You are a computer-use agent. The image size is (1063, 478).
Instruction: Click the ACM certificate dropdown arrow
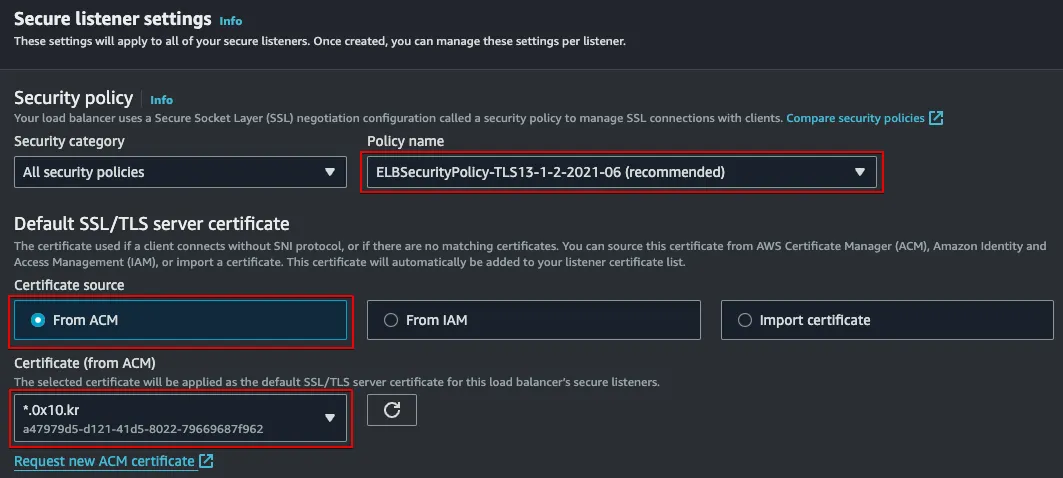(x=330, y=418)
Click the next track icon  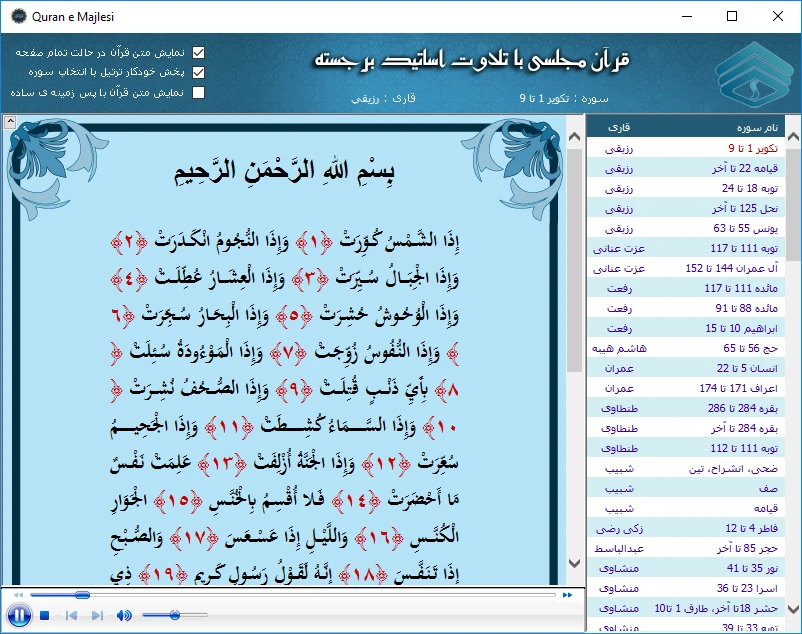[x=98, y=615]
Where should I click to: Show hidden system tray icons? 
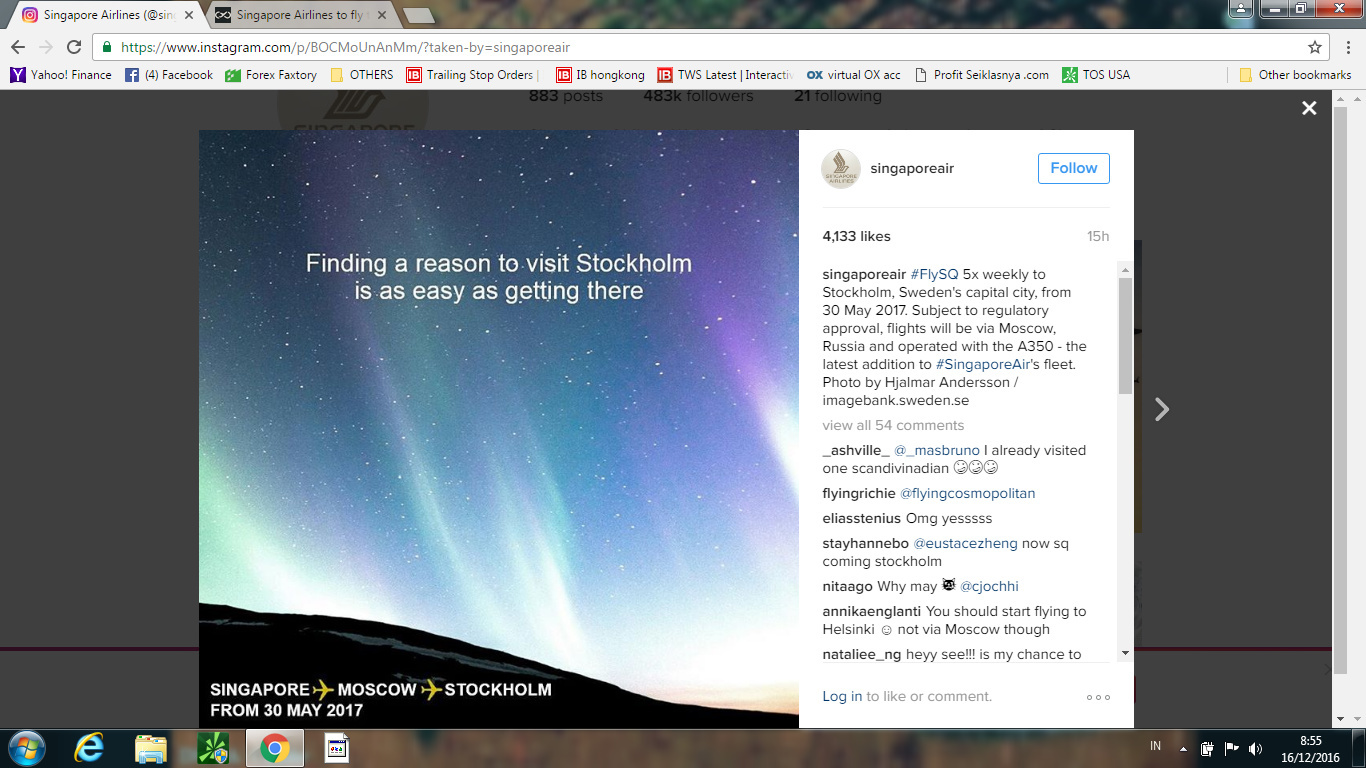(1183, 748)
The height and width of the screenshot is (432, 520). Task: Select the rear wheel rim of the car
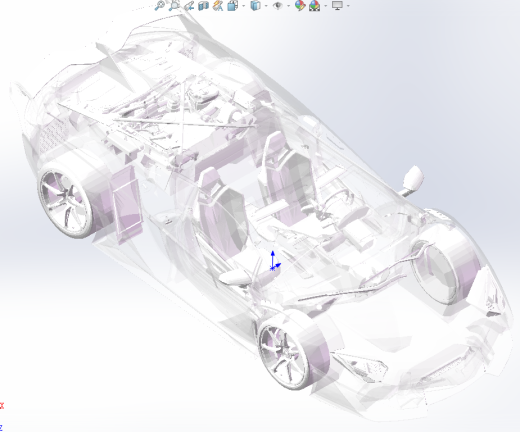64,203
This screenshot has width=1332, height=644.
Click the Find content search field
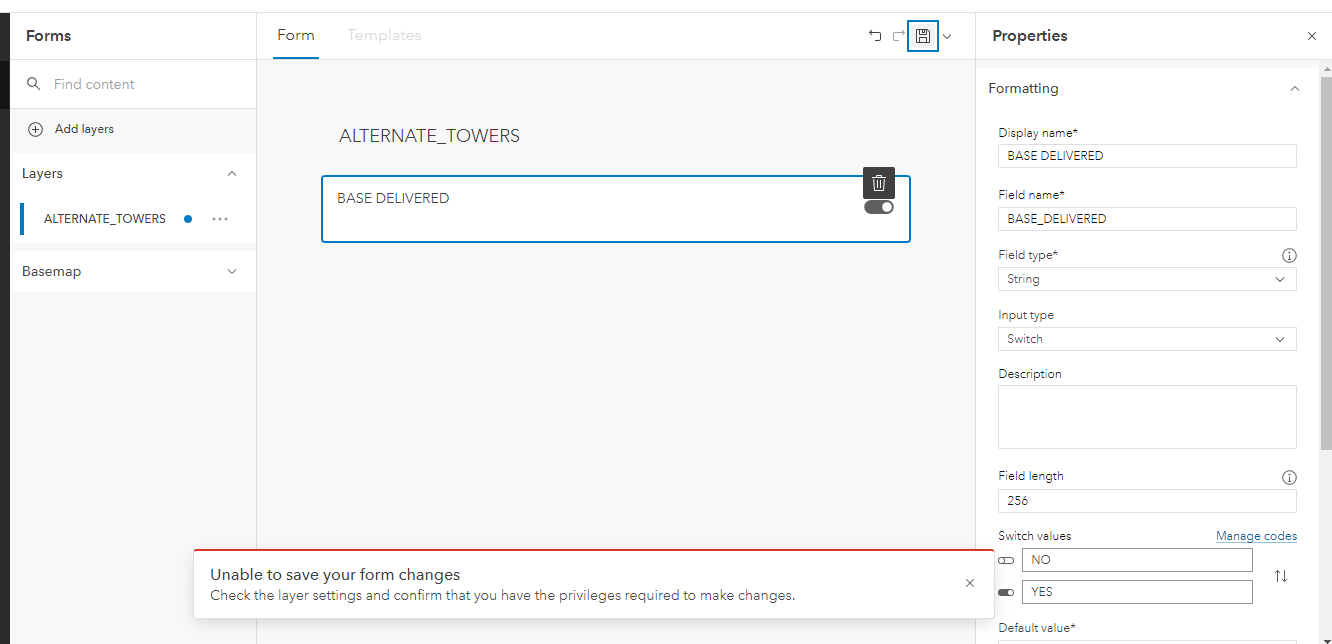click(x=140, y=84)
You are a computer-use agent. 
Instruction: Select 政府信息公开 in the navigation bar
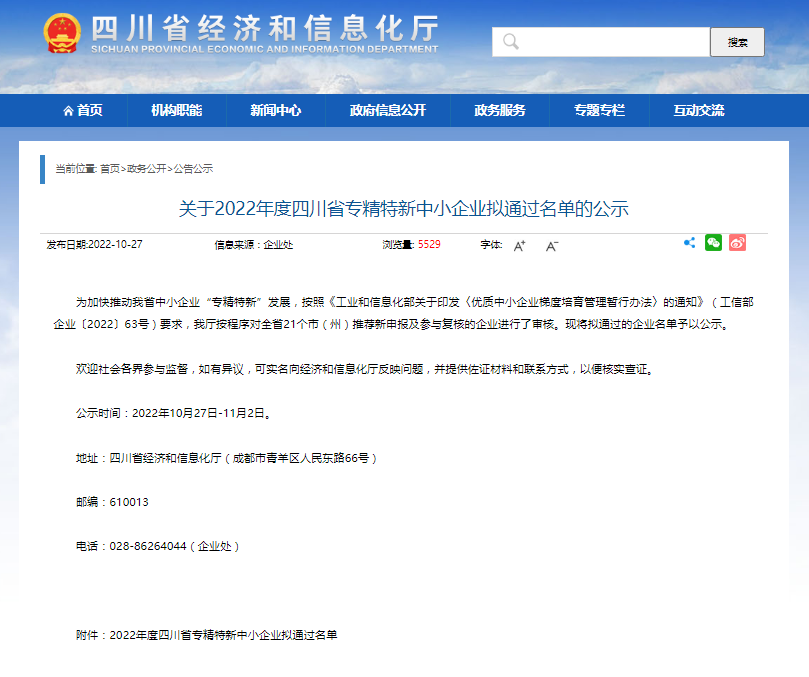[x=387, y=111]
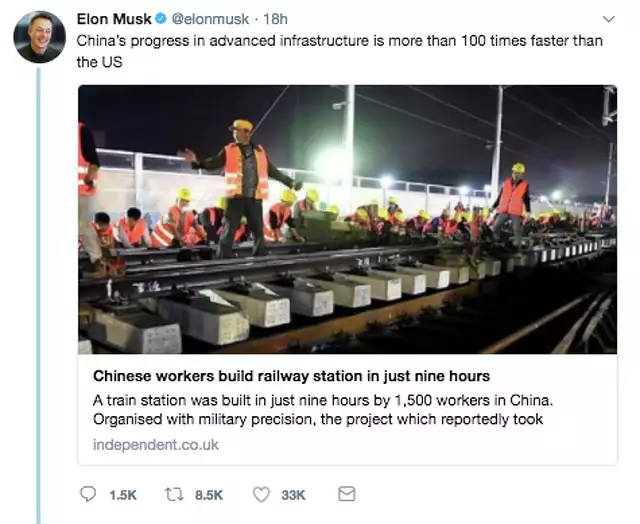
Task: Click the 1.5K reply count
Action: [120, 494]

━━━━━━━━

**PROBLEM TO WORK ON:** Leave every picture out and write out exactly the lines from the line with "Instruction: Select 政府信息公开" through the last line of the material.

**OUTPUT FOR THIS EXERCISE:**
Instruction: Select 政府信息公开 in the navigation bar
[x=387, y=111]
Task: Click the 1.5K reply count
Action: [120, 494]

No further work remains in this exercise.